The Vd/Vt indicates how much of the tidal volume is composed of deadspace. This is important to monitor because increases in deadspace reduce gas exchange and increase the patient’s work of breathing.
What is deadspace?
Deadspace is wasted ventilation. There are three types of deadspace:
- Anatomic deadspace is estimated at approximately 1 ml per pound of predicted body weight. This is the portion of the tidal volume that fills the nose, mouth, and conducting airways of the lung. We cannot change the amount of anatomic deadspace in our patients.

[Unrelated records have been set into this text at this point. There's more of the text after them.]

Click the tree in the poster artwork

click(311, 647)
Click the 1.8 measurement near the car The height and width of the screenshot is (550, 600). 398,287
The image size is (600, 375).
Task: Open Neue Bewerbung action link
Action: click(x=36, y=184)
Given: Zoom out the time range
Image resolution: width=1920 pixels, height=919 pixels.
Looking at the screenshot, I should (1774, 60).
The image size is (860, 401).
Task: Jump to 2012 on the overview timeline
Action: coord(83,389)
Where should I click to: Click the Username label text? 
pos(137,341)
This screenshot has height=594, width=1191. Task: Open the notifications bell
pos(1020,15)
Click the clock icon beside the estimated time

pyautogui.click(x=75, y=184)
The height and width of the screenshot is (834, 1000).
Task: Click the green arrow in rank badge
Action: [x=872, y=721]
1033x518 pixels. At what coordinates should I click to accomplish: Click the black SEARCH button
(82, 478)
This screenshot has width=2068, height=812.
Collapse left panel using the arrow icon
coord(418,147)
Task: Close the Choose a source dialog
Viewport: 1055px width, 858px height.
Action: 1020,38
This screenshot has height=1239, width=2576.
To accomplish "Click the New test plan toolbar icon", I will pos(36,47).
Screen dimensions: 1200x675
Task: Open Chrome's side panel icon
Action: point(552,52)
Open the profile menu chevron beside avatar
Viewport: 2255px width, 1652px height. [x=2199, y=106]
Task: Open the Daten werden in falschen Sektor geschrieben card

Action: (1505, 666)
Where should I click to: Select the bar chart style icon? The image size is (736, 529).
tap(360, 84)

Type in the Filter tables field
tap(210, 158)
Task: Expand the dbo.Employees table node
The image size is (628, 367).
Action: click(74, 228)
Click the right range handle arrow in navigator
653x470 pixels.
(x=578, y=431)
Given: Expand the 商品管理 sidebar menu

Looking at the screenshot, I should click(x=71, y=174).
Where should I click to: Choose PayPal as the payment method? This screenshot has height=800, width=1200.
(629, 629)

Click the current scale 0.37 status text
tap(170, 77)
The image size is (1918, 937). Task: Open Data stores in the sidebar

- Alveolar deadspace occurs when perfectly functional alveoli are not perfused with blood. Therefore, no gas exchange can occur between the alveoli and the pulmonary capillary membrane. Alveolar deadspace is a frequent cause of hypoxemia.
- Mechanical deadspace is the portion of the tidal volume that fills the ventilator tubing from the Y adapter of the ventilator circuit to the patient. Mechanical deadspace can be added or removed to cause small changes in the patient’s CO2 levels. Adding mechanical deadspace increases the patient’s work of breathing. So, be careful adding deadspace to patients who may already have an increased work of breathing, such as COPD patients.
Bedside Assessment Tip
Removing mechanical deadspace can reduce the patient’s carbon dioxide level. Adding mechanical deadspace will increase the carbon dioxide level.